TASK OBJECTIVE:
Leave out every picture, and output exactly the lines from the line containing "Where should I" through the last line of the data.

○ ○ ○ ○

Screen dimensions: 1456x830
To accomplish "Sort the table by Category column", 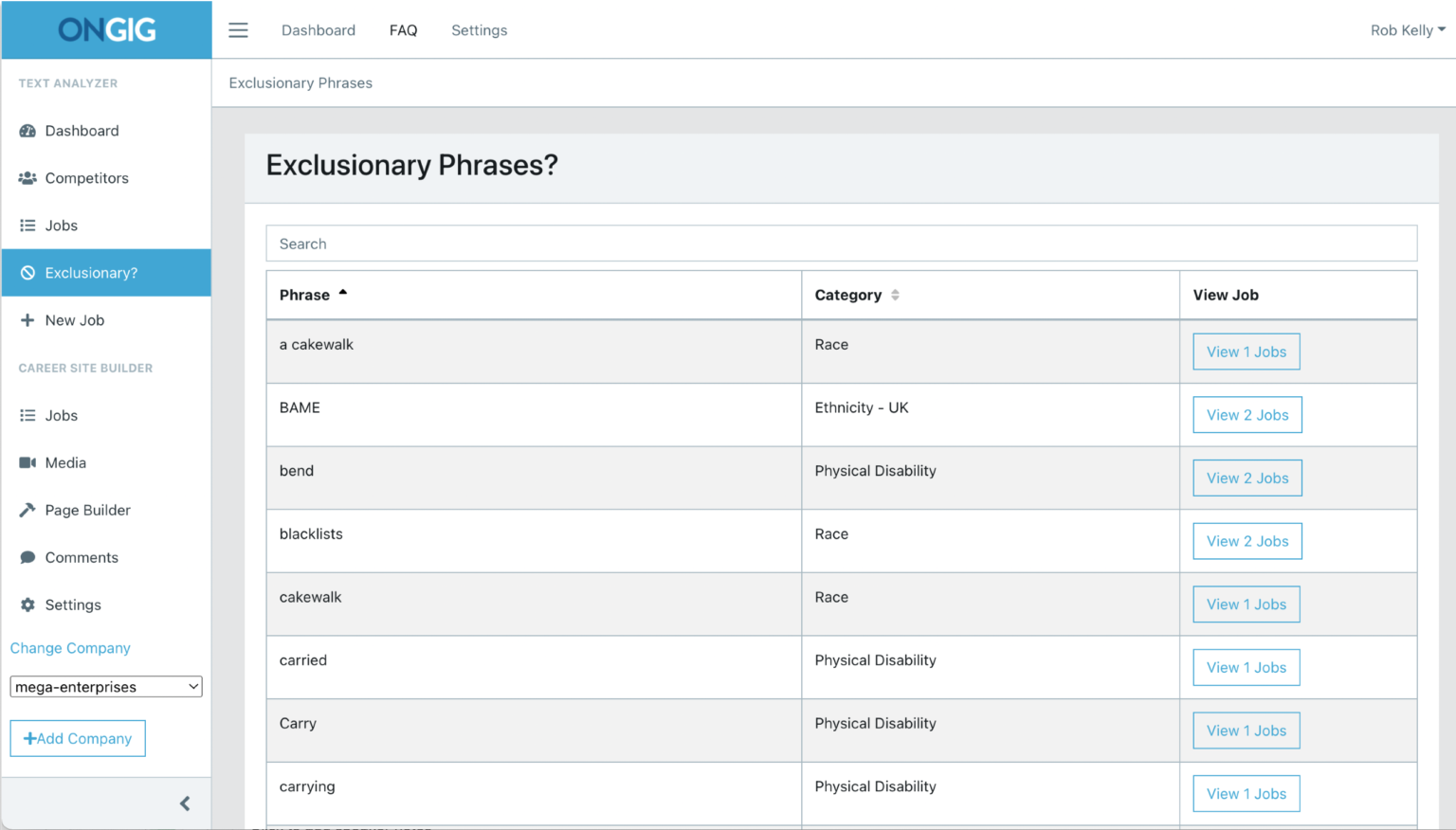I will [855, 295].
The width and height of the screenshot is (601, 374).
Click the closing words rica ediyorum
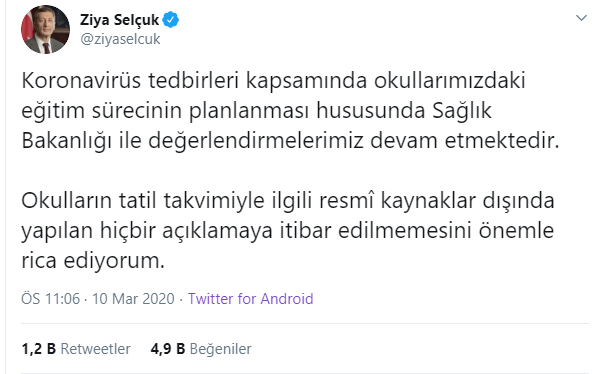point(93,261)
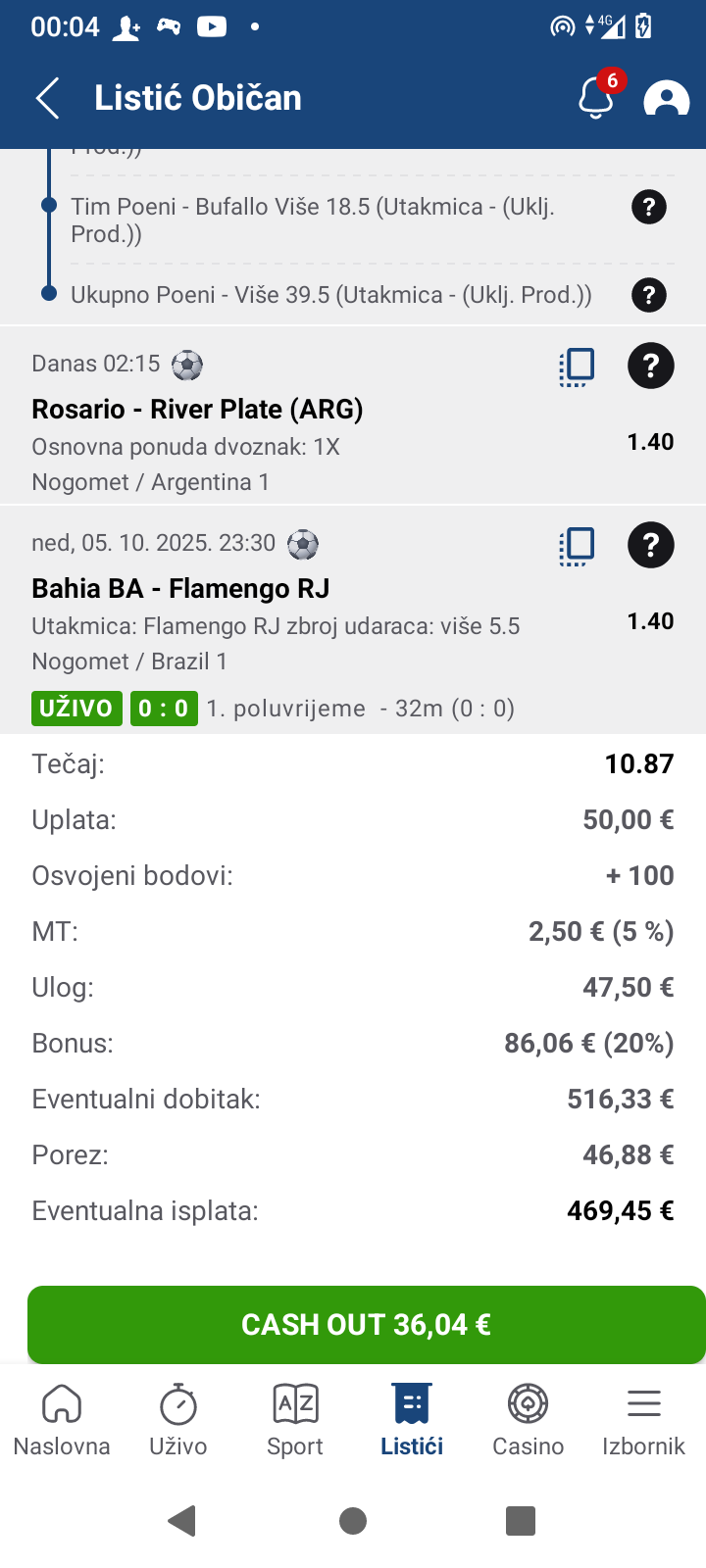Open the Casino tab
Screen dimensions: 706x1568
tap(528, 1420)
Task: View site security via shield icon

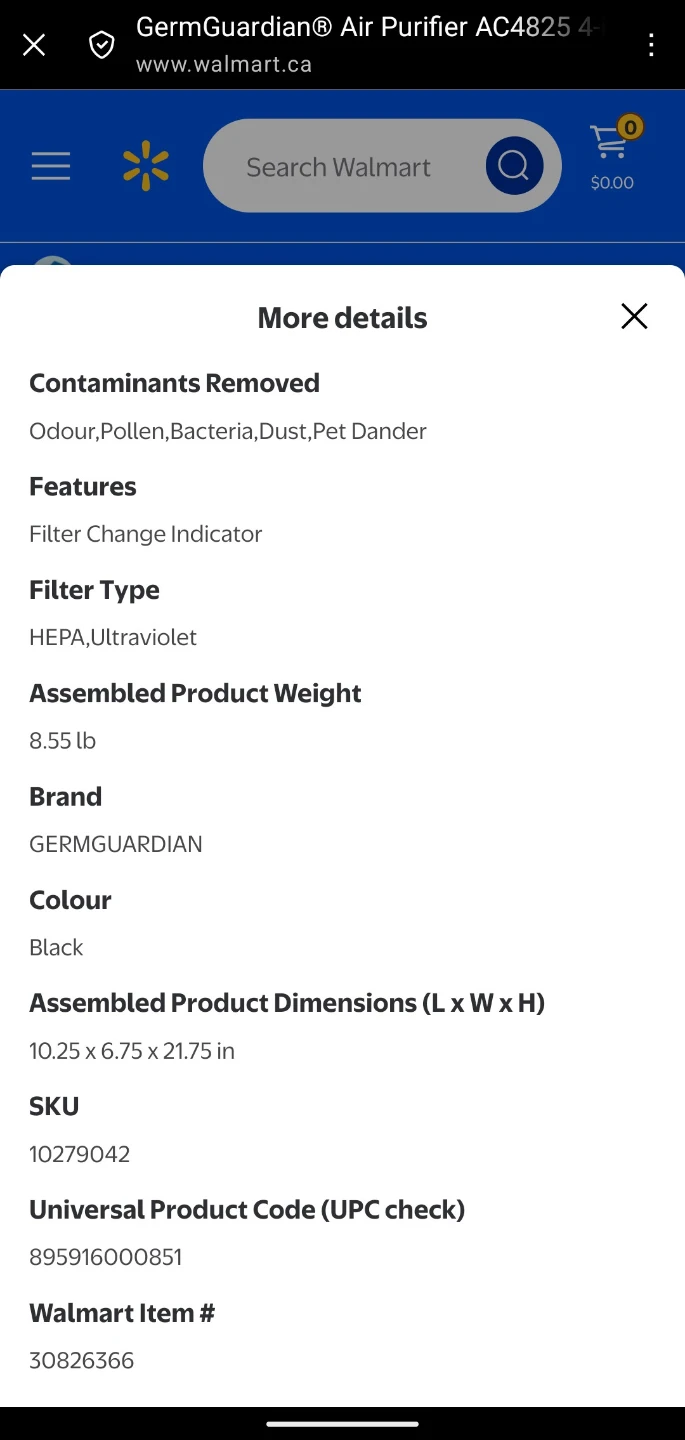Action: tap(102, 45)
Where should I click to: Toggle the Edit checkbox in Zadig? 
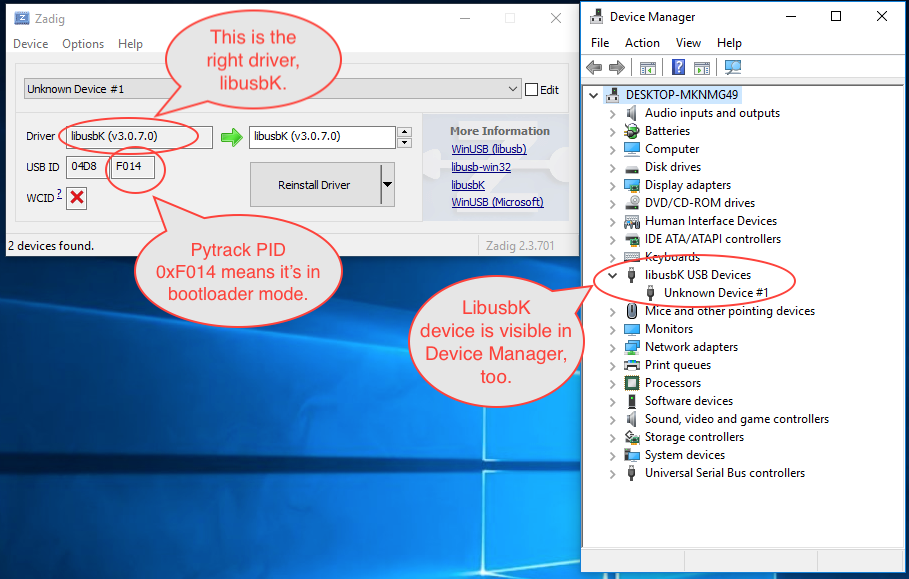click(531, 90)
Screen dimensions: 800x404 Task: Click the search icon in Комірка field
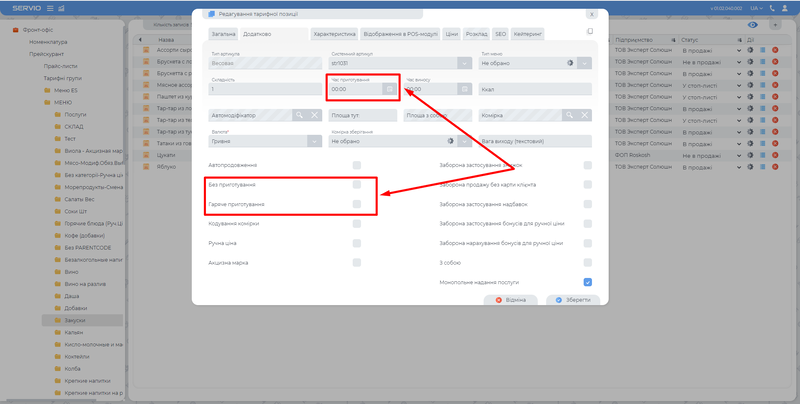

○ ○ ○ ○

RESPONSE AREA:
Where should I click to: Toggle the Edit checkbox in Zadig? 
click(531, 90)
Screen dimensions: 800x404 Task: Click the search icon in Комірка field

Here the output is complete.